● **GOAL OF THE EXERCISE**
Copy out each of the records below verbatim, keeping every line unchanged.

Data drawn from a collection
((
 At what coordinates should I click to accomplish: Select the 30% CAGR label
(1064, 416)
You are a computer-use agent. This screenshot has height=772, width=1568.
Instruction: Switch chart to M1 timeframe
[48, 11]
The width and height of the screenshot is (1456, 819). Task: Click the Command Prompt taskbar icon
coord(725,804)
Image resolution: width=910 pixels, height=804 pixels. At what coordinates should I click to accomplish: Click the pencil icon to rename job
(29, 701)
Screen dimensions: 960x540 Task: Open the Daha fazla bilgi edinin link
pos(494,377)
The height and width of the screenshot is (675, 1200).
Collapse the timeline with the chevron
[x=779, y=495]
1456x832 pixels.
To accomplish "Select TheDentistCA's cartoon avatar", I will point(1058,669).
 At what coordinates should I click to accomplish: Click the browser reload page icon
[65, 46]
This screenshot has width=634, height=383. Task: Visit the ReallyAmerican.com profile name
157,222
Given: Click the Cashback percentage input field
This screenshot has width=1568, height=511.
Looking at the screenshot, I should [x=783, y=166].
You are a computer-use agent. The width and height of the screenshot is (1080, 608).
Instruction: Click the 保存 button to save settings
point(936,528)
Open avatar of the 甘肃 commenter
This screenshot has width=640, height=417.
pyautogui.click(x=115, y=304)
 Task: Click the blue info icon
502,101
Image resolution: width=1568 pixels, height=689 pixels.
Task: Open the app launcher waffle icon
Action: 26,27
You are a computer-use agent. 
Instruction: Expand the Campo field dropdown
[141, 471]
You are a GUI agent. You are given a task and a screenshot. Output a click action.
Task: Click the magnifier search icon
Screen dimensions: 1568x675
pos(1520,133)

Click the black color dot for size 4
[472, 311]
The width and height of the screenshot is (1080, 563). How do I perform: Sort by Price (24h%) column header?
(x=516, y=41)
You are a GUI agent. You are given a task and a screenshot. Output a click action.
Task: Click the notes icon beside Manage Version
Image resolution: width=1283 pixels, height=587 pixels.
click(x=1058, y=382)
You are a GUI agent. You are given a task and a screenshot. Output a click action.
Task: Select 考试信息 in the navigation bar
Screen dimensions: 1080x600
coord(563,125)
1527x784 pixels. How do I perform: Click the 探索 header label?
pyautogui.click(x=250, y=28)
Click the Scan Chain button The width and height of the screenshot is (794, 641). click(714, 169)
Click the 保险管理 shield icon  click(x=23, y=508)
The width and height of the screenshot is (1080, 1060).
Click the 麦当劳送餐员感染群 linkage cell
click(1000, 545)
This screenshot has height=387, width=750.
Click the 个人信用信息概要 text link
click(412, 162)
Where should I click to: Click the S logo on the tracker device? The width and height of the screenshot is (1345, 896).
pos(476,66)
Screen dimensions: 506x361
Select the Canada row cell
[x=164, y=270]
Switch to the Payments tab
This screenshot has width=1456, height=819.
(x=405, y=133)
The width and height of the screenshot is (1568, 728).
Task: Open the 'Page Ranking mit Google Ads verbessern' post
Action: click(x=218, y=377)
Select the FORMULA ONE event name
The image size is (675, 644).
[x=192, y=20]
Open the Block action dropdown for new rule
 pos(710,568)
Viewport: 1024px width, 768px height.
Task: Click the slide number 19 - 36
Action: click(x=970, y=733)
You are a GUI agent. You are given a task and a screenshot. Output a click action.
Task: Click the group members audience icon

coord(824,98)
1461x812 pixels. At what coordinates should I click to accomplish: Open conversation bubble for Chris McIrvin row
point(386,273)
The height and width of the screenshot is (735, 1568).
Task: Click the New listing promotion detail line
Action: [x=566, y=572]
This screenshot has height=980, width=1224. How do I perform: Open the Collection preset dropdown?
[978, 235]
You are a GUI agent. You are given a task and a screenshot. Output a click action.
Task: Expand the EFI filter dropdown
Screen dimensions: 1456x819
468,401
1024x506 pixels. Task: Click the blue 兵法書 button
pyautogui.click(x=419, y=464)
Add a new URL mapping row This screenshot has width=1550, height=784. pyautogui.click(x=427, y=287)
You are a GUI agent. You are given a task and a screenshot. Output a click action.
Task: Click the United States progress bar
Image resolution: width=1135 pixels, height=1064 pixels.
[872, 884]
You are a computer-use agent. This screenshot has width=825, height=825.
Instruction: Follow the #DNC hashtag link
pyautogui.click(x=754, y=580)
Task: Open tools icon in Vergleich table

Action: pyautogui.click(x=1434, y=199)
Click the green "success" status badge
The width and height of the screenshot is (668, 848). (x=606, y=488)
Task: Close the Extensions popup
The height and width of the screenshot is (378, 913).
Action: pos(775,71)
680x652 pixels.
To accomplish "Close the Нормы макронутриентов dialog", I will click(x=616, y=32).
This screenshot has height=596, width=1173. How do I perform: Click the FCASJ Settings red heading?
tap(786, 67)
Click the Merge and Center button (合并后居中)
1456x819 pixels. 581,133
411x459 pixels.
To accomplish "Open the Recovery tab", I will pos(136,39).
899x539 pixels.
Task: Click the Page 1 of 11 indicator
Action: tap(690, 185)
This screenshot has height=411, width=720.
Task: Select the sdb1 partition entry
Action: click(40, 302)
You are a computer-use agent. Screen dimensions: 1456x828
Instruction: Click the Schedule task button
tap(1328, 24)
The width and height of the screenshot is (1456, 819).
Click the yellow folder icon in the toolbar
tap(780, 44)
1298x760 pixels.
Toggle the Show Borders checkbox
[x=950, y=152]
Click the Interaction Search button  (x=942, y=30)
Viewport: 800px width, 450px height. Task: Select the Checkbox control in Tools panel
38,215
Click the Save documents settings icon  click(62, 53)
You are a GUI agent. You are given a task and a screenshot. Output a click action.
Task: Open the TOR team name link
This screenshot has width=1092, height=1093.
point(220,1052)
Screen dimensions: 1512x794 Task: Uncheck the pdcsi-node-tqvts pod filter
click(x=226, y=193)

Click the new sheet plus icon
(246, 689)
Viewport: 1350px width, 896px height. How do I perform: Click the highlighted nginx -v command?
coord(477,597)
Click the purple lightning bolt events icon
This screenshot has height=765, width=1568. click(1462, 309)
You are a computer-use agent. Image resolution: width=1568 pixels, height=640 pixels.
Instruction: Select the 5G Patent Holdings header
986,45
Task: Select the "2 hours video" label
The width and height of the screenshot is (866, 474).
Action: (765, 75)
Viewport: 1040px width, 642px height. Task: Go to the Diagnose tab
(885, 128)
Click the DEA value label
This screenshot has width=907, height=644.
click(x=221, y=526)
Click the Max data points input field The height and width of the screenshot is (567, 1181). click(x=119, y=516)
))
● **RESPONSE TO THE EXERCISE**
 At what coordinates should I click to accomplish: Select the 30% CAGR label
(1064, 416)
You are a computer-use agent. This screenshot has height=772, width=1568.
Instruction: Switch chart to M1 timeframe
[48, 11]
The width and height of the screenshot is (1456, 819). Task: Click the Command Prompt taskbar icon
coord(725,804)
Image resolution: width=910 pixels, height=804 pixels. At what coordinates should I click to accomplish: Click the pencil icon to rename job
(29, 701)
Screen dimensions: 960x540 Task: Open the Daha fazla bilgi edinin link
pos(494,377)
The height and width of the screenshot is (675, 1200).
Collapse the timeline with the chevron
[x=779, y=495]
1456x832 pixels.
To accomplish "Select TheDentistCA's cartoon avatar", I will point(1058,669).
 At what coordinates should I click to accomplish: Click the browser reload page icon
[65, 46]
This screenshot has width=634, height=383. Task: Visit the ReallyAmerican.com profile name
157,222
Given: Click the Cashback percentage input field
This screenshot has width=1568, height=511.
Looking at the screenshot, I should [x=783, y=166].
You are a computer-use agent. The width and height of the screenshot is (1080, 608).
Instruction: Click the 保存 button to save settings
point(936,528)
Open avatar of the 甘肃 commenter
This screenshot has width=640, height=417.
pyautogui.click(x=115, y=304)
 Task: Click the blue info icon
502,101
Image resolution: width=1568 pixels, height=689 pixels.
Task: Open the app launcher waffle icon
Action: 26,27
You are a computer-use agent. 
Instruction: Expand the Campo field dropdown
[141, 471]
You are a GUI agent. You are given a task and a screenshot. Output a click action.
Task: Click the magnifier search icon
Screen dimensions: 1568x675
pos(1520,133)

Click the black color dot for size 4
[472, 311]
The width and height of the screenshot is (1080, 563). How do I perform: Sort by Price (24h%) column header?
(x=516, y=41)
You are a GUI agent. You are given a task and a screenshot. Output a click action.
Task: Click the notes icon beside Manage Version
Image resolution: width=1283 pixels, height=587 pixels.
click(x=1058, y=382)
You are a GUI agent. You are given a task and a screenshot. Output a click action.
Task: Select 考试信息 in the navigation bar
Screen dimensions: 1080x600
coord(563,125)
1527x784 pixels. How do I perform: Click the 探索 header label?
pyautogui.click(x=250, y=28)
Click the Scan Chain button The width and height of the screenshot is (794, 641). click(714, 169)
Click the 保险管理 shield icon  click(x=23, y=508)
The width and height of the screenshot is (1080, 1060).
Click the 麦当劳送餐员感染群 linkage cell
click(1000, 545)
This screenshot has height=387, width=750.
Click the 个人信用信息概要 text link
click(412, 162)
Where should I click to: Click the S logo on the tracker device? The width and height of the screenshot is (1345, 896).
pos(476,66)
Screen dimensions: 506x361
Select the Canada row cell
[x=164, y=270]
Switch to the Payments tab
This screenshot has width=1456, height=819.
(x=405, y=133)
The width and height of the screenshot is (1568, 728).
Task: Open the 'Page Ranking mit Google Ads verbessern' post
Action: click(x=218, y=377)
Select the FORMULA ONE event name
The image size is (675, 644).
[x=192, y=20]
Open the Block action dropdown for new rule
 pos(710,568)
Viewport: 1024px width, 768px height.
Task: Click the slide number 19 - 36
Action: click(x=970, y=733)
You are a GUI agent. You are given a task and a screenshot. Output a click action.
Task: Click the group members audience icon

coord(824,98)
1461x812 pixels. At what coordinates should I click to accomplish: Open conversation bubble for Chris McIrvin row
point(386,273)
The height and width of the screenshot is (735, 1568).
Task: Click the New listing promotion detail line
Action: [x=566, y=572]
This screenshot has height=980, width=1224. How do I perform: Open the Collection preset dropdown?
[978, 235]
You are a GUI agent. You are given a task and a screenshot. Output a click action.
Task: Expand the EFI filter dropdown
Screen dimensions: 1456x819
468,401
1024x506 pixels. Task: Click the blue 兵法書 button
pyautogui.click(x=419, y=464)
Add a new URL mapping row This screenshot has width=1550, height=784. pyautogui.click(x=427, y=287)
You are a GUI agent. You are given a task and a screenshot. Output a click action.
Task: Click the United States progress bar
Image resolution: width=1135 pixels, height=1064 pixels.
[872, 884]
You are a computer-use agent. This screenshot has width=825, height=825.
Instruction: Follow the #DNC hashtag link
pyautogui.click(x=754, y=580)
Task: Open tools icon in Vergleich table

Action: pyautogui.click(x=1434, y=199)
Click the green "success" status badge
The width and height of the screenshot is (668, 848). (x=606, y=488)
Task: Close the Extensions popup
The height and width of the screenshot is (378, 913).
Action: pos(775,71)
680x652 pixels.
To accomplish "Close the Нормы макронутриентов dialog", I will click(x=616, y=32).
This screenshot has height=596, width=1173. How do I perform: Click the FCASJ Settings red heading?
tap(786, 67)
Click the Merge and Center button (合并后居中)
1456x819 pixels. 581,133
411x459 pixels.
To accomplish "Open the Recovery tab", I will pos(136,39).
899x539 pixels.
Task: Click the Page 1 of 11 indicator
Action: tap(690, 185)
This screenshot has height=411, width=720.
Task: Select the sdb1 partition entry
Action: click(40, 302)
You are a computer-use agent. Screen dimensions: 1456x828
Instruction: Click the Schedule task button
tap(1328, 24)
The width and height of the screenshot is (1456, 819).
Click the yellow folder icon in the toolbar
tap(780, 44)
1298x760 pixels.
Toggle the Show Borders checkbox
[x=950, y=152]
Click the Interaction Search button  (x=942, y=30)
Viewport: 800px width, 450px height. Task: Select the Checkbox control in Tools panel
38,215
Click the Save documents settings icon  click(62, 53)
You are a GUI agent. You are given a task and a screenshot. Output a click action.
Task: Open the TOR team name link
This screenshot has width=1092, height=1093.
point(220,1052)
Screen dimensions: 1512x794 Task: Uncheck the pdcsi-node-tqvts pod filter
click(x=226, y=193)

Click the new sheet plus icon
(246, 689)
Viewport: 1350px width, 896px height. How do I perform: Click the highlighted nginx -v command?
coord(477,597)
Click the purple lightning bolt events icon
This screenshot has height=765, width=1568. click(1462, 309)
You are a computer-use agent. Image resolution: width=1568 pixels, height=640 pixels.
Instruction: Select the 5G Patent Holdings header
986,45
Task: Select the "2 hours video" label
The width and height of the screenshot is (866, 474).
Action: (765, 75)
Viewport: 1040px width, 642px height. Task: Go to the Diagnose tab
(885, 128)
Click the DEA value label
This screenshot has width=907, height=644.
click(x=221, y=526)
Click the Max data points input field The height and width of the screenshot is (567, 1181). click(x=119, y=516)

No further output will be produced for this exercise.